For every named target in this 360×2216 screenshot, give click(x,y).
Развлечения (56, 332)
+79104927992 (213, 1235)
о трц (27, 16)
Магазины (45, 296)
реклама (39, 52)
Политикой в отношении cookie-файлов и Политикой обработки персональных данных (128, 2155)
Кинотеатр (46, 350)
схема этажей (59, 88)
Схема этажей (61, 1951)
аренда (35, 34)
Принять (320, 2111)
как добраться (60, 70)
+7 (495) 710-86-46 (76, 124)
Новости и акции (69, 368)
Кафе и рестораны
______________________________
PROBLEM DESCRIPTION> Would you restate the entries word for word, omitting none?

EXERCISE SOLUTION>
For every named target in this 360×2216 screenshot, give click(x,y).
Развлечения (56, 332)
+79104927992 (213, 1235)
о трц (27, 16)
Магазины (45, 296)
реклама (39, 52)
Политикой в отношении cookie-файлов и Политикой обработки персональных данных (128, 2155)
Кинотеатр (46, 350)
схема этажей (59, 88)
Схема этажей (61, 1951)
аренда (35, 34)
Принять (320, 2111)
как добраться (60, 70)
+7 (495) 710-86-46 (76, 124)
Новости и акции (69, 368)
Кафе и рестораны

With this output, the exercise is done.